TOO BAD OSCAR nominations were announced yesterday. George W. Bush certainly deserves one for his portrayal last night of a president earnestly engaging the nation with bold, new domestic plans and workable policies to win in Iraq.

TOO BAD OSCAR nominations were announced yesterday.

George W. Bush certainly deserves one for his portrayal last night of a president earnestly engaging the nation with bold, new domestic plans and workable policies to win in Iraq.

It was quite a performance.

It put me in mind of comedic actor Jon Lovitz, formerly of "Saturday Night Live," and a skit he'd do punctuated with a flourish and an explanation that what he's really up to is "ACTING!"

The president, somehow affecting sincerity, acted as if his administration hadn't foment the biggest foreign-policy blunder in U.S. history, an ill-advised war based on misinformation, costing the country thousands of lives, billions of dollars, worldwide enmity and diminished resources for needs at home.

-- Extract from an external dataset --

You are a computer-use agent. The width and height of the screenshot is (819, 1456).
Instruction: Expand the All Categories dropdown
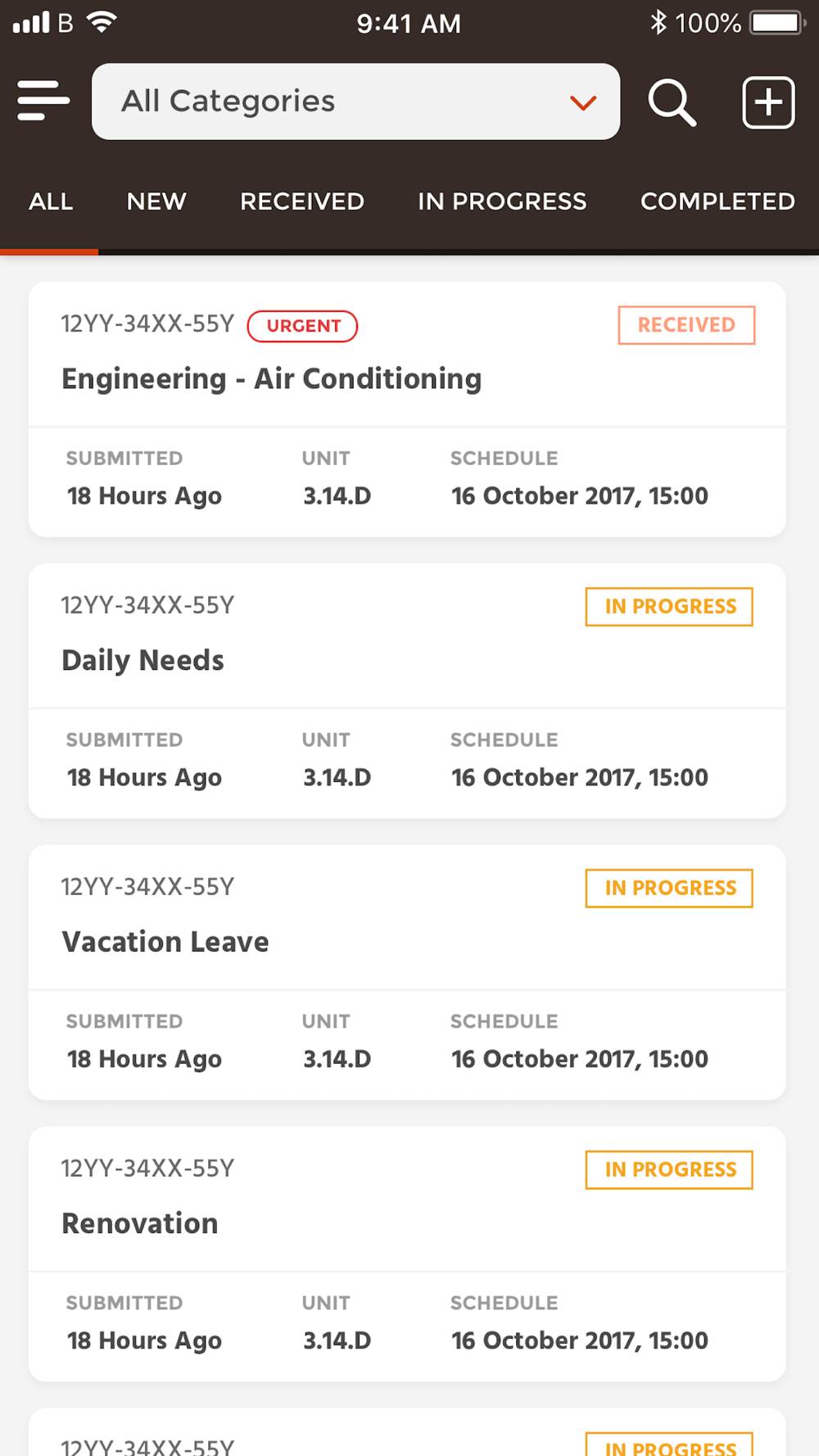[x=355, y=102]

In his first ever State of the Union address to a Congress of the opposition party, the president instead sought to suck up to Democrats by playing to goals on health care, energy and the environment.

He even said something about addressing "the challenge of global climate change."

It was as if born-again W. was born again.

You don't think it's a diversion, do you? You don't think he's saying, "Hey, hey, don't look at that thing in Iraq costing $8 billion a month and, so far, more than 3,000 U.S. lives; look at the nice things I want to do on health care, energy and the environment"?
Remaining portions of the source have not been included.